Pakistan on Thursday cautioned the North Atlantic Treaty Organisation that any 'activation' on its border with India would affect its involvement in the war on terror, including the anti-militancy drive launched by it in the tribal area bordering Afghanistan to flush out Al-Qaeda and Taliban militants.
Foreign Minister Shah Mehmood Qureshi stated this after a meeting with visiting NATO Secretary General Jaap de Hoop Scheffer, who sought deepening cooperation and developing political dialogue between Pakistan and the European military alliance to achieve common strategic objectives.
Any 'activation on the eastern border' would affect Pakistan's involvement in the war on terror, Qureshi told a joint press conference after their talks.
"Despite our concerns, we are fulfilling our responsibilities and obligations on the western borders," he said, adding, "If we are more focussed our efficiency will improve."
"De-escalation will help Pakistan concentrate on the western border (with Afghanistan)," he said, apparently referring to tensions with India in the wake of the Mumbai attacks.

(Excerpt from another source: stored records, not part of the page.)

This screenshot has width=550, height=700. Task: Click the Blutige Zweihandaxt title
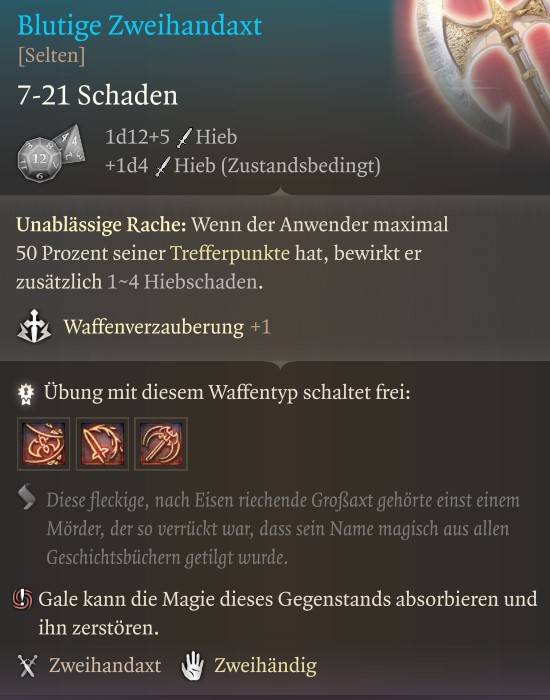tap(139, 26)
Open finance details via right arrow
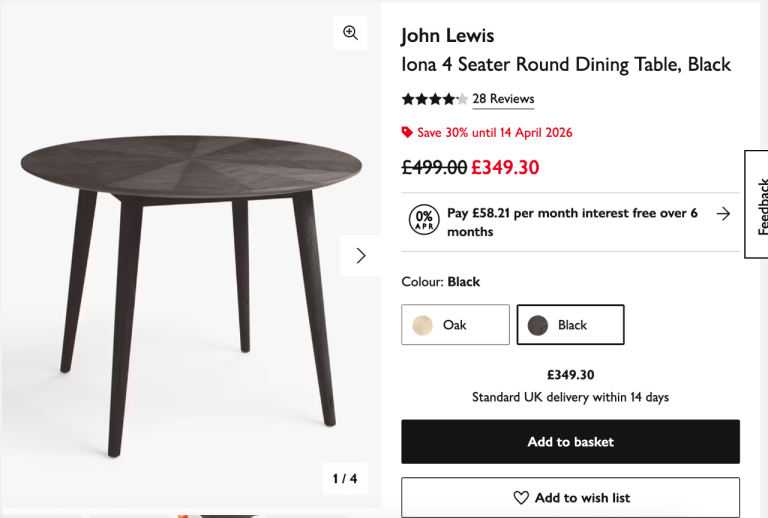Viewport: 768px width, 518px height. pos(723,213)
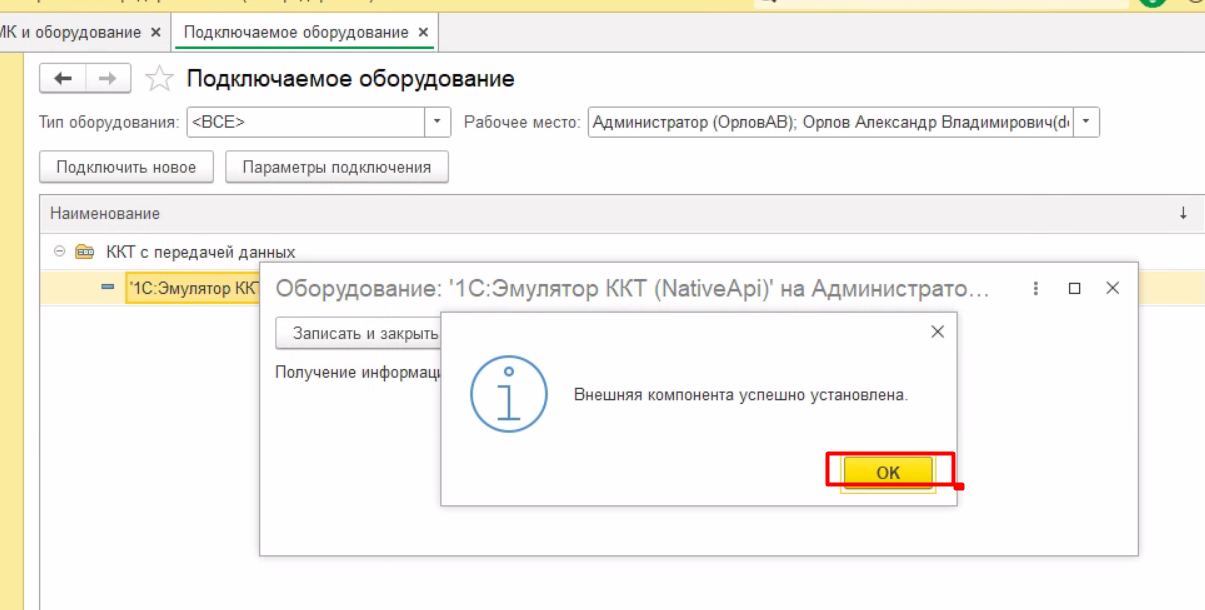Close the 'МК и оборудование' tab
The width and height of the screenshot is (1205, 610).
tap(155, 32)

However, Scheffer said his interactions with Pakistani interlocutors had not given him any indications that there was any fear regarding the eastern border.
He said there was noting happening on the eastern border that was to the detriment of the Pakistani anti-militancy operations on western border.
"NATO respects the sovereignty of Pakistan. The ISAF (International Security Assistance Force) mission stops at the border with no exceptions," the NATO Secretary General said.
NATO leads the ISAF comprising over 51,000 troops from nearly 40 countries to assist Afghan security forces in the fight against Taliban.
During their talks, both Qureshi and Scheffer discussed anti-militancy operation along the Pakistan-Afghanistan border. A planned troop surge by NATO and the US as well as the fallout of the Mumbai attacks also figured in their talks.
Qureshi said he had briefed the NATO chief about the steps taken by Pakistan to de-escalate and defuse tensions in the region.
Both leaders agreed that the troop surge in Afghanistan should be accompanied by a "civilian surge", focussing on economic development, infrastructure and political engagement.
During the news conference, Qureshi was asked about the Obama administration's warning that Pakistan would be held accountable for security in the border regions of Afghanistan and its performance in the war on terror would be linked to the US non-military financial aid.
To this, he merely said the initial statements coming from the new US administration were "encouraging and positive".
Qureshi especially referred to Obama's "positive statement" about engaging the Muslim world in a more meaningful manner.
Referring to the situation in the Pakistani tribal area, he said "it is not just a US concern, it should be our concern.
"The people are suffering. We have our concerns. We want a stable and peaceful FATA (Federally Administered Tribal Area). This should be done through socio-economic development."